Published 02/10/2020, 01:56 PM
Updated 02/10/2020, 02:01 PM
© Reuters.  Fed's Daly: Inflation is 'far better' a bit above target than below

By Ann Saphir

(Reuters) - A top U.S. central banker on Monday called for using new tools to push up stubbornly low inflation as an aging population slows economic growth worldwide and globalization and other trends keep a lid on prices.

"We need to embrace the mindset that inflation a bit above target is far better than inflation a bit below target in today’s economic environment," San Francisco Federal Reserve Bank President Mary Daly said on Monday in remarks prepared for delivery in Dublin, Ireland.

The Fed, like many other central banks, targets 2% inflation but except for a short time in 2018 has failed to meet that target for most of the past decade.

That's despite low unemployment, 3.6% in January, that economists had expected would push inflation upwards but has not done so.

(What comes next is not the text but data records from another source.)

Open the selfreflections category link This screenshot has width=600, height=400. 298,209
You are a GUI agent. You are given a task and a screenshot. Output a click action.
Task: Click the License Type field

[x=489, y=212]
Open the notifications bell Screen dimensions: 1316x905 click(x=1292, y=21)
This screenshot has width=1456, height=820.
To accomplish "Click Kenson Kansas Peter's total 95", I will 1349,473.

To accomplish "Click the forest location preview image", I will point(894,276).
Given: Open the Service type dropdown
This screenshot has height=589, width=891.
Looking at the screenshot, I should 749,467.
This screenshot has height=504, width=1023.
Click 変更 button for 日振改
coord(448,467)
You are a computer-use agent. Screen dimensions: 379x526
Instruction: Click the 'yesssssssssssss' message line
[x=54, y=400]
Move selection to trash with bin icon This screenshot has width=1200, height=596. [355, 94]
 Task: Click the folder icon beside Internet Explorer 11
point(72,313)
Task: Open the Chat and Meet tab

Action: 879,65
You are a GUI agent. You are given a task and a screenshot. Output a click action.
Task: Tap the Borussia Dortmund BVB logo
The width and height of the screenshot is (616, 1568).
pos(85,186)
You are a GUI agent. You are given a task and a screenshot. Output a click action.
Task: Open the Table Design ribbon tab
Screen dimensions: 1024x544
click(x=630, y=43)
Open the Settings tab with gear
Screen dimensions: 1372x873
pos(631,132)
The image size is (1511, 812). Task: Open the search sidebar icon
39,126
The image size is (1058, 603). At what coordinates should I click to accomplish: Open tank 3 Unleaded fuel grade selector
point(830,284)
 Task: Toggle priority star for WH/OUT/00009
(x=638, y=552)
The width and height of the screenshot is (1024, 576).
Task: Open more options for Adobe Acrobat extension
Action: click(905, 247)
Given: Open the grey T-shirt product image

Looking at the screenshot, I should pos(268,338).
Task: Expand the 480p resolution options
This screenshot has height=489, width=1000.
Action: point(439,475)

As a result, Daly said, the central bank has been able to let "the economy run past what we thought was possible," enabling many people, especially from disadvantaged backgrounds, to get jobs who otherwise might not have had the chance to.

But without the lever of low unemployment to push up inflation, the central bank is now exploring the possibility of adopting new tools, including average inflation targeting, to coax inflation higher.

The Fed is currently engaged in a review of its strategy framework that it expects to conclude by mid-year, and Daly is among those who have supported considering more aggressive ways to reach the Fed's inflation target.

With low rates and low inflation, the Fed has less room to fight a future downturn than in the past, Daly warned.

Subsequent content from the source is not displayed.